O Brasil envelhece em ritmo acelerado, e a conta dessa transformação demográfica só tende a crescer. Projeções do Instituto de Pesquisa Econômica Aplicada indicam que o número de idosos que necessitarão de cuidados custosos de longa duração saltará de 5,1 milhões para 17 milhões até 2050.
Ao contrário de países europeus, que enriqueceram antes de ver sua pirâmide etária se inverter, o Brasil enfrenta essa transição com renda e produtividade ainda limitadas, o que amplia a pressão sobre as contas públicas.

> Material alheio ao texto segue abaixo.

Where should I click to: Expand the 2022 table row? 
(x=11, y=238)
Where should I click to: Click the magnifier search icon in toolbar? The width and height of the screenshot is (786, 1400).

Em 2025, o déficit da Previdência Social superou R$ 320 bilhões (2,6% do PIB). Ainda assim, o desequilíbrio não decorre apenas da demografia ou da sonegação.
Estudo da Equipe Tax Gap da Receita Federal mostra que o próprio desenho do sistema reduz sua eficácia. De cada R$ 100 de arrecadação potencial, só R$ 44 chegam aos cofres públicos.
Metade dessa diferença resulta de escolhas legais. Imunidades constitucionais e regimes especiais —os chamados "gaps de política"— respondem por R$ 28 não arrecadados. A sonegação tradicional subtrai R$ 22; litígios e contestações, outros R$ 6.